**AIM OF THE TASK**. Once you have located the line containing "Screen dimensions: 1389x868" in the material below, return it exactly along with each line after it through the line containing "Click the 609 downloads totals summary".

**DATA PROVIDED**.
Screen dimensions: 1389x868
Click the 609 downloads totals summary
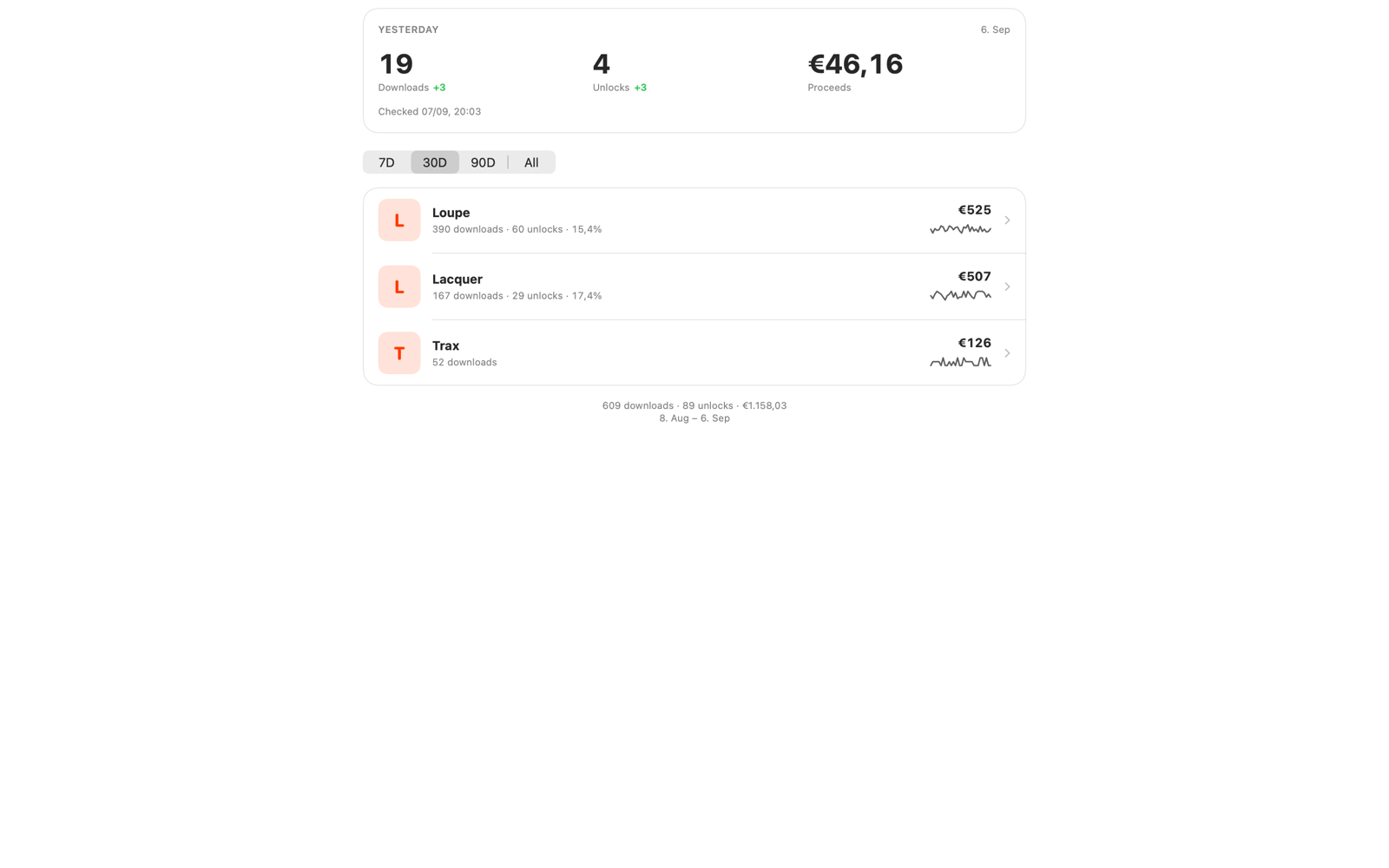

* * *

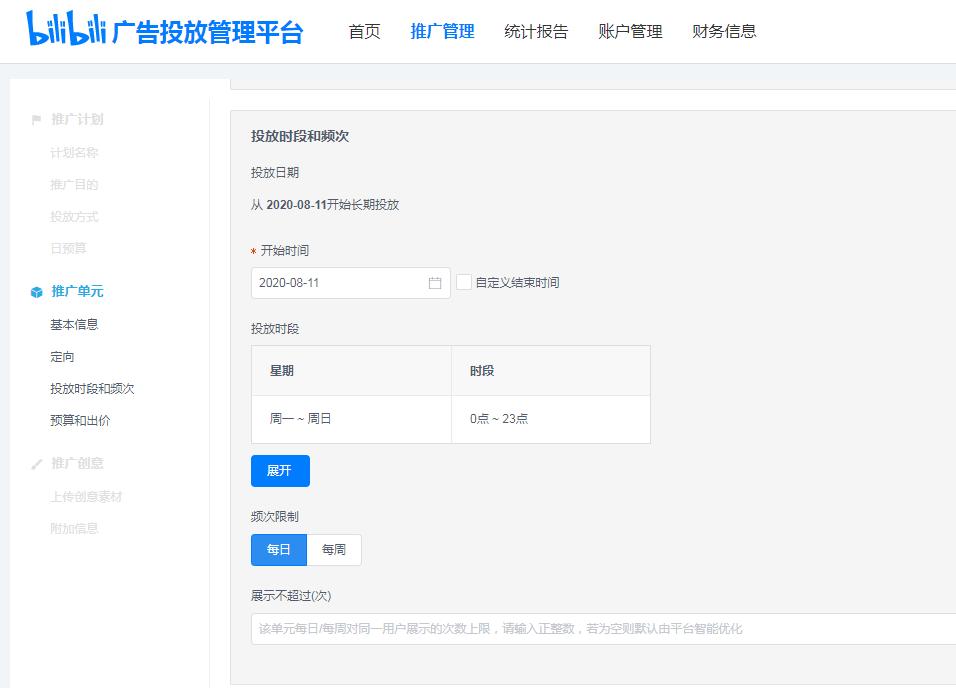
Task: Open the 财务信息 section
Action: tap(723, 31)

---

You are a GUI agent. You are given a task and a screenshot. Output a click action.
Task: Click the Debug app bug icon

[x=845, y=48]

**TASK RESPONSE**.
Screen dimensions: 1389x868
Click the 609 downloads totals summary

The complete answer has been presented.